Short exercise 1: In the op-amp lab notes, rewrite the part that opens with "saturates. Then we" and closes with "the feedback amplifier.", changing "saturates" to "clips".
Short exercise 2: According to the op-amp lab notes, what is the approximate gain-bandwidth product of the op-amp?

[BEGIN Provided passage]

In the negative feedback amplifier circuit, we input a sine wave ( vi(t) ). 
We increase the amplitude of the input (Vimax) so that the output ( vo(t) ) 
saturates. Then we notice that a signal ( vB(t) ) appears at the negative 
input of the op-amp. If we record the amplitudes of the three signals, 
we observe the following relationship between the three values:   	

VBmax = Vimax - ( Vomax/G ),  	

where G is the gain of the feedback amplifier. 

***Addition on April 01, 2002***: I wrote the above relationship based on 
experimental results. A more accurate relationship based on theoretical 
argument can been found in the note written by Mr.Steve McFadden.    


Part 3(b)  

We are asked to build a two-input summing circuit and apply an input (sinusoidal 
or triangular) voltage, and adjust Rf to obtain a very high gain. What is happening 
to the output and why? In fact, how high a gain are we expected to have to notice 
any effect? I will answer this question here. As you would have completed Lab 
Experiment #8 when this feedback reaches you, you will be able to appreciate 
the answer.  

When v1(t) = v2(t), the 2-input circuit is effectively a single-input circuit 
with a gain G = - Rf/(R1 || R2). We are given that R1 = 10 kiloohm, and 
R2 = 20 kiloohm. So, G = - Rf*(3/20). From Lab #8, we know that the 
gain-bandwidth product for this op-amp is about 200 kHz. The input signal 
v1(t) = v2(t) has a frequency of 200 Hz if it is a sine wave (and 100 Hz if 
it is a triangular wave). So, when the gain is about 1000, the bandwidth of 
the feedback amplifier is about 200 Hz. If we increase the |G| to say 2000, the 
cut-off frequency (same as bandwidth) is about 100 Hz and our v1(t) = v2(t) will 
be amplified less than 2000 times, and maybe only 1500 or 1000 times. Note that 
to observe this amplification, we need to decrease the magnitude of the input.

[END Provided passage]
[BEGIN Record excerpts]

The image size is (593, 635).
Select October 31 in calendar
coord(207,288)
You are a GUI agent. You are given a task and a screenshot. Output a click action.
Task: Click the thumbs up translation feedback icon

[END Record excerpts]
[BEGIN Record excerpts]

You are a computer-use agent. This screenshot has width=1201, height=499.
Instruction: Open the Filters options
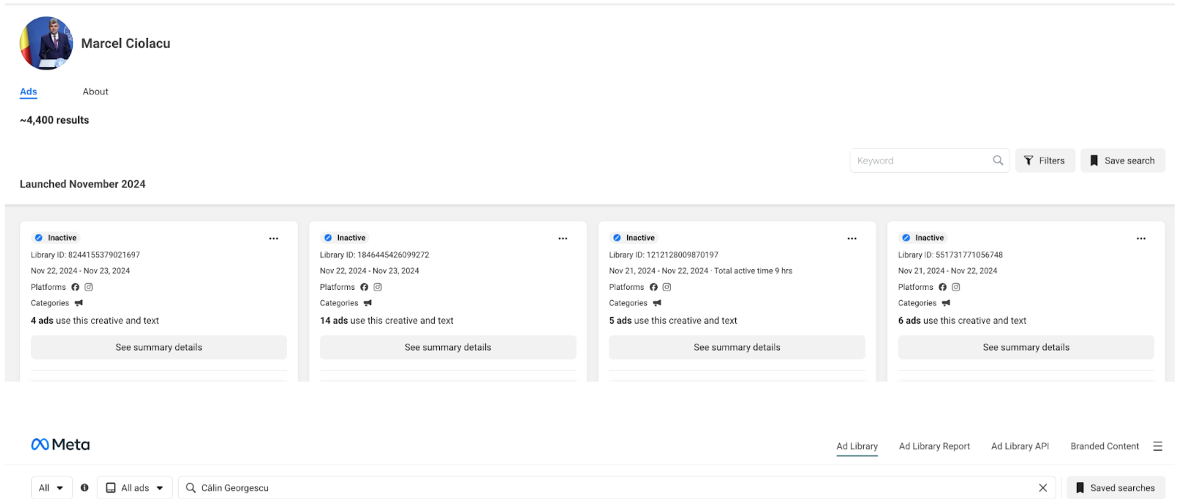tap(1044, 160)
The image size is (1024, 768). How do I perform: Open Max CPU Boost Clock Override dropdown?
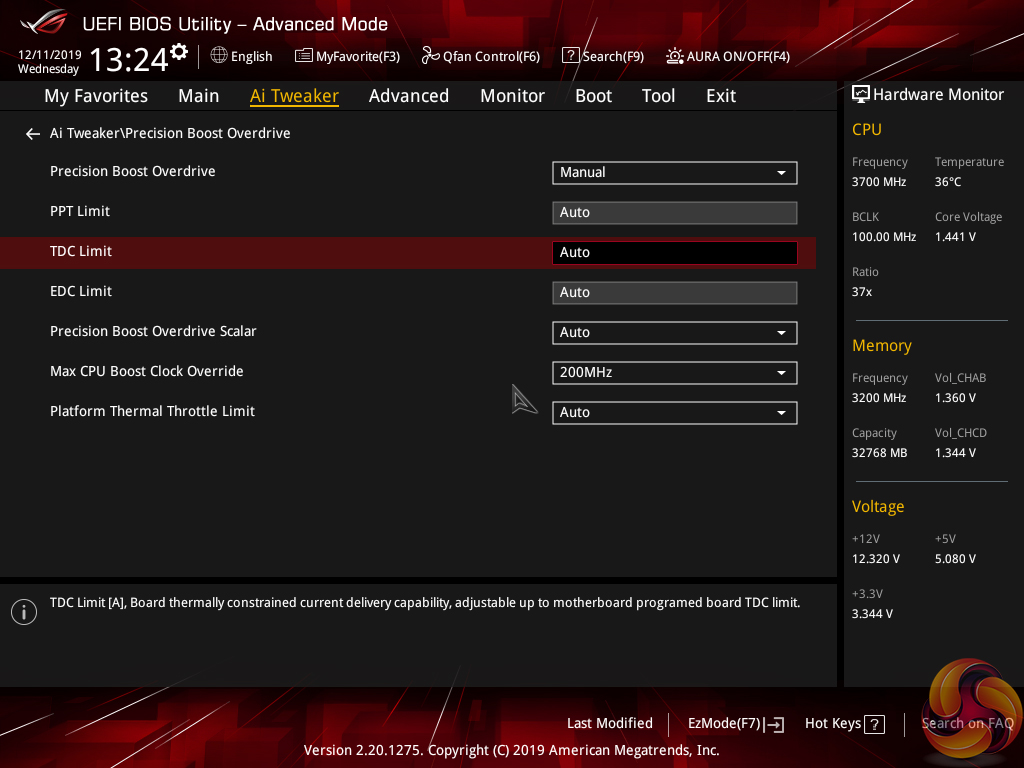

[END Record excerpts]
[BEGIN Record excerpts]

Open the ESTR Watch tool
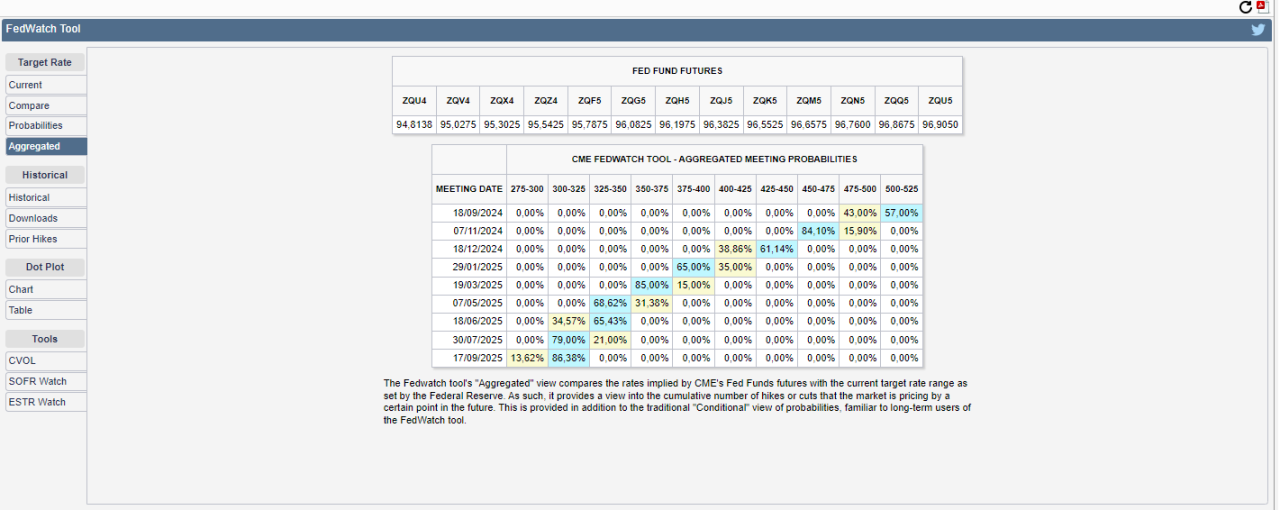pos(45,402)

[END Record excerpts]

Task answer 1:
clips. Then we notice that a signal ( vB(t) ) appears at the negative 
input of the op-amp. If we record the amplitudes of the three signals, 
we observe the following relationship between the three values:   	

VBmax = Vimax - ( Vomax/G ),  	

where G is the gain of the feedback amplifier.

Task answer 2: About 200 kHz.